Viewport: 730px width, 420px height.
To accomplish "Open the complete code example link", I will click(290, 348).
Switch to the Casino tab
---
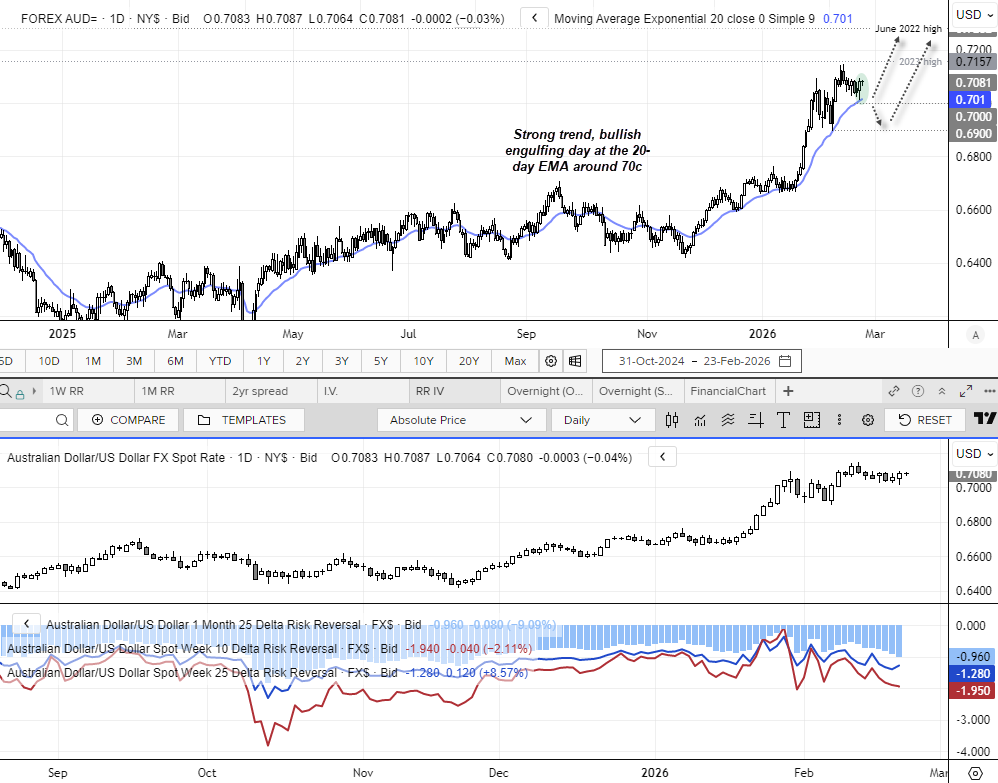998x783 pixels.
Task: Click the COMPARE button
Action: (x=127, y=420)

Task brief: Retype only the lines above between the line with "Viewport: 730px width, 420px height." and the line with "Switch to the Casino tab", counting those two lines as well, and keep every character as it is.

Result of the exercise:
Viewport: 730px width, 420px height.
To accomplish "Open the complete code example link", I will click(290, 348).
Switch to the Casino tab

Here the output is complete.